This is the third in a series of blogs about six different areas of Memory.
Recently I kicked off a series of articles looking at six different types of memory and how they work. From elementary students to adults, many suffer from memory weaknesses without realizing it. Breakthroughs assesses six different types of memory and this article is the third in a series of blogs about each type, and how they affect our lives. First we looked at two types of visual memory, last week we introduced two types of auditory memory. I highly recommend you read last week’s blog introducing Auditory Memory as today is based on the information discussed there.
For those of you that read the Visual Memory article this may sound familiar as the visual and auditory systems function in somewhat similar ways.

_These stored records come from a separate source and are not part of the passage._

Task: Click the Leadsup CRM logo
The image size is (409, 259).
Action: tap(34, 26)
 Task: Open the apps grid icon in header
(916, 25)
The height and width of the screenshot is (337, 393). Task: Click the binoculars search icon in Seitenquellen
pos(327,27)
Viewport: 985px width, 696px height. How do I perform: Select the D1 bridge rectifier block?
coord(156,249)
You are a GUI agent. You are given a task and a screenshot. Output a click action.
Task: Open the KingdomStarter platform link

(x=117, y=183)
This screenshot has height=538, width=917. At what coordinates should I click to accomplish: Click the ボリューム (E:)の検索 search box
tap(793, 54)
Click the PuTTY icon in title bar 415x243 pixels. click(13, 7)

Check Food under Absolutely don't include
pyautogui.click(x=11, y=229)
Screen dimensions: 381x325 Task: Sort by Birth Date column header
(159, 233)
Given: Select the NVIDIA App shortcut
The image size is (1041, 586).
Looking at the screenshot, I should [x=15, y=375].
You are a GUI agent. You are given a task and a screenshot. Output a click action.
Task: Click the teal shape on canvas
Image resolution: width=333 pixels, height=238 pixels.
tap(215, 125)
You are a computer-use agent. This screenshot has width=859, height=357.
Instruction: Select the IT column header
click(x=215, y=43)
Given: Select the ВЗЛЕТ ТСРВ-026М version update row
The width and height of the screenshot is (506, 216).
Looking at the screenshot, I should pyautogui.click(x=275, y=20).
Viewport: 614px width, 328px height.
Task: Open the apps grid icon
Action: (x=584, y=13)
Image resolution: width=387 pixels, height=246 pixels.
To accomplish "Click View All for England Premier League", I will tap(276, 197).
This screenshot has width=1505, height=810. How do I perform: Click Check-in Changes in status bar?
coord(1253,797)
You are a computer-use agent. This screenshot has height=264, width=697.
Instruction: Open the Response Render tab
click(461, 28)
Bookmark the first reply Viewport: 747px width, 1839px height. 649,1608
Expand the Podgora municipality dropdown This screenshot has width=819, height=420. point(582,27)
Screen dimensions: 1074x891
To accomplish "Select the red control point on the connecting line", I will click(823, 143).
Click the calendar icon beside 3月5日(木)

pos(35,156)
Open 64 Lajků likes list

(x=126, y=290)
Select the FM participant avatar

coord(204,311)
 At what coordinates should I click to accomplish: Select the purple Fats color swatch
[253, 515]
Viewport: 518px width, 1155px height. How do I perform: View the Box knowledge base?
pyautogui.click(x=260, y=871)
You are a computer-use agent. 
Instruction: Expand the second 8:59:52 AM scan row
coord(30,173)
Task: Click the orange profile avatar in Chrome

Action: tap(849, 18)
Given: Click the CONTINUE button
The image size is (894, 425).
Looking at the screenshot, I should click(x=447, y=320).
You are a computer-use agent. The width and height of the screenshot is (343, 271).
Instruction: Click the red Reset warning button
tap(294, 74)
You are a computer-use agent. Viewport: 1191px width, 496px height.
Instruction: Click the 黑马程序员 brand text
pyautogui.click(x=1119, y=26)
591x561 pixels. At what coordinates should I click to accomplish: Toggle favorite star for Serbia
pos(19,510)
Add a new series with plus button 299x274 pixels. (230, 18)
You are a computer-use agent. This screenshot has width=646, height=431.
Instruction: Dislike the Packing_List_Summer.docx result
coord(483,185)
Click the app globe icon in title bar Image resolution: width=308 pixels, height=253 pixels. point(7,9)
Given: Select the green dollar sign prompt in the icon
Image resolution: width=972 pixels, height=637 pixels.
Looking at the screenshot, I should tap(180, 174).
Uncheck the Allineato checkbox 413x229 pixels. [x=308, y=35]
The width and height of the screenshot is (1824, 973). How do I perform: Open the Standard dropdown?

The Long Term Auditory Memory Model
Below is a picture of how your memory functions. The red bucket represents where long term auditory memories are kept. It may contain a conversation you had, a joke you heard, a lesson from school or instructions from the boss. In this example, the client can store a high average amount of auditory information. This sounds reasonably good. However, we must also look at retrieval. The retrieval system works like a magnet. It reaches into the storage tank and pulls out the required information. In our example, (shown in blue) the score of 2 shows the magnet is quite weak. This places the client in the 11thpercentile*. (see footnote*)
For the student who works hard to pay attention every class, this score means they would be unable to retrieve most of the lecture information at test time. For a child this often leads to trouble. Mom or Dad gave them specific instructions to follow and the child will be unable to follow through as requested, leaving everyone frustrated. This Auditory Memory scenario causes problems in the work place as well, with missed due dates, errors on projects and even termination. All of these cases lead to internal frustration and the development of coping mechanisms to compensate for the memory deficit. Creating a coping mechanism is not a good strategy since it ignores the root cause of the problem.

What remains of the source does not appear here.